Etanol atinge maior vantagem econômica desde 2018 com gasolina E32 em vigor, aponta ANP
O boletim semanal da ANP, referente à última semana de julho, revela que o etanol hidratado alcançou sua maior vantagem econômica frente à gasolina desde 2018, impulsionado pela entrada em vigor da gasolina E32, com 32% de etanol anidro. A medida, que visa reduzir a dependência de importações, já se reflete nos preços e na competitividade do biocombustível.
O etanol hidratado atingiu sua maior vantagem econômica em relação à gasolina desde 2018, com a relação de preços na média nacional em 60,98%, o menor resultado desde a virada de 2023 para 2024. Os dados, divulgados no boletim semanal de preços de combustíveis da ANP para o período de 26 de julho a 1º de agosto de 2026, refletem a entrada em vigor da gasolina E32, que agora contém 32% de etanol anidro em sua composição.
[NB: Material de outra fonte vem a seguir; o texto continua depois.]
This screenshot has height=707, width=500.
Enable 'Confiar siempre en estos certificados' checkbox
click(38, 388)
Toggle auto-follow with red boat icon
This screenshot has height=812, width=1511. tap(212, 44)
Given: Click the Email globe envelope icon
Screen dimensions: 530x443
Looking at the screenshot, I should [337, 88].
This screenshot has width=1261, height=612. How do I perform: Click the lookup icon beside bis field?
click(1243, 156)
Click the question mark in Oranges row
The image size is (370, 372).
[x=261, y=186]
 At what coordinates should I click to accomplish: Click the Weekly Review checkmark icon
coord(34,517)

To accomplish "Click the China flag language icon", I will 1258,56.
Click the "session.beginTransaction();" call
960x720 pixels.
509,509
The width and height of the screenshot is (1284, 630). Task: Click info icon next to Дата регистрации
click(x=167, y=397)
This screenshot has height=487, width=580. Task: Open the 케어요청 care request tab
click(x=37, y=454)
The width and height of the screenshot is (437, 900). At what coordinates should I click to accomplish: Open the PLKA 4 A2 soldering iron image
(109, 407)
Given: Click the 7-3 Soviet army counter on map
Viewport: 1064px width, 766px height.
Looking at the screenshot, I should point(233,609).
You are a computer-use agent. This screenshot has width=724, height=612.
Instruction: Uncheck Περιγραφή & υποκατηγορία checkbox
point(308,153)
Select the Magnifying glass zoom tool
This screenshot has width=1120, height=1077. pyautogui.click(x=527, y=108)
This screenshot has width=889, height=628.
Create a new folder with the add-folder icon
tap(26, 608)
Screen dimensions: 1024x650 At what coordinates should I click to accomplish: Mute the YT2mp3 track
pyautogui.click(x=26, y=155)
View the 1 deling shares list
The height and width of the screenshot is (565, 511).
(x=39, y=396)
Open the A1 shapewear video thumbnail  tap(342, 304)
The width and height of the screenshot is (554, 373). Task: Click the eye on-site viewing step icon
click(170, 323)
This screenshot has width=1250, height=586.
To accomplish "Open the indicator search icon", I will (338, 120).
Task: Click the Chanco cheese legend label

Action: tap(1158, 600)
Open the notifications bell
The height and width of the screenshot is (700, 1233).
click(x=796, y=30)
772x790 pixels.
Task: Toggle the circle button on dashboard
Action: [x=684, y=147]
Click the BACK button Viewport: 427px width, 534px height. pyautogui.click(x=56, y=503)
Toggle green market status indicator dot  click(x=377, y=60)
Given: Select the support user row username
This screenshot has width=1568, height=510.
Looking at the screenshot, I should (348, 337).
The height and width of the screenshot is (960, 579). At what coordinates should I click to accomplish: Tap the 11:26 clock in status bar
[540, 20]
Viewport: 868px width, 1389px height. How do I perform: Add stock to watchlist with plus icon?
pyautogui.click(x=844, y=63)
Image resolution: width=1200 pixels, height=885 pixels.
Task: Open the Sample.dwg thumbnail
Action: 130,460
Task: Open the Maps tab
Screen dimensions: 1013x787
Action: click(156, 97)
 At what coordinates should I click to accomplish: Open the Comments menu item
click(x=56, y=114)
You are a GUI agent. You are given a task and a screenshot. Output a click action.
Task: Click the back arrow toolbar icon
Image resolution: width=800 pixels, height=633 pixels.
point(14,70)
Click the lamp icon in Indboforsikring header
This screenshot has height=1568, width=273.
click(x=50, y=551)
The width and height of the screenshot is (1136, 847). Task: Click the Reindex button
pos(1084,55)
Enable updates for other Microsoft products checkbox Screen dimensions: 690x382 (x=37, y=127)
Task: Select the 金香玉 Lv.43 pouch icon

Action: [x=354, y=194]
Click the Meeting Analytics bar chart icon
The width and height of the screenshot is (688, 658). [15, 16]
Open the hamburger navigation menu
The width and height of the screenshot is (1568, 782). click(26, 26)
A elevação da mistura obrigatória de etanol anidro na gasolina, de 30% para 32%, conforme estabelecido pela Lei do Combustível do Futuro, entrou em vigor em 1º de agosto de 2026. Esta alteração, que cria a gasolina tipo E32, visa aumentar a participação de biocombustíveis na matriz energética nacional, alinhando-se às políticas de descarbonização e segurança energética. As distribuidoras de combustíveis são os agentes diretamente afetados, responsáveis por ajustar suas operações para atender ao novo percentual de mistura.
A mudança regulatória projeta um impacto significativo na balança comercial de combustíveis do Brasil, com uma estimativa de redução nas importações brasileiras de gasolina entre 800 milhões e 1 bilhão de litros por ano. Para o consumidor, a vantagem do etanol hidratado é notável: em São Paulo, o maior mercado, a relação foi de 57,9%, com o etanol a R$ 3,70/L e a gasolina a R$ 6,39/L, o que pode gerar uma economia efetiva de até R$ 1,32 por litro rodado, considerando o diferencial técnico de rendimento.
Em paralelo, o boletim da ANP também destaca a persistência do preço elevado do botijão de GLP de 13 kg em Boa Vista, Roraima, que se manteve como o mais caro do país na última semana de julho, registrando R$ 143,14. Este valor é quase R$ 30 superior à média nacional de R$ 114,04, evidenciando desafios logísticos e de acesso que impactam diretamente o custo final para os consumidores em regiões remotas.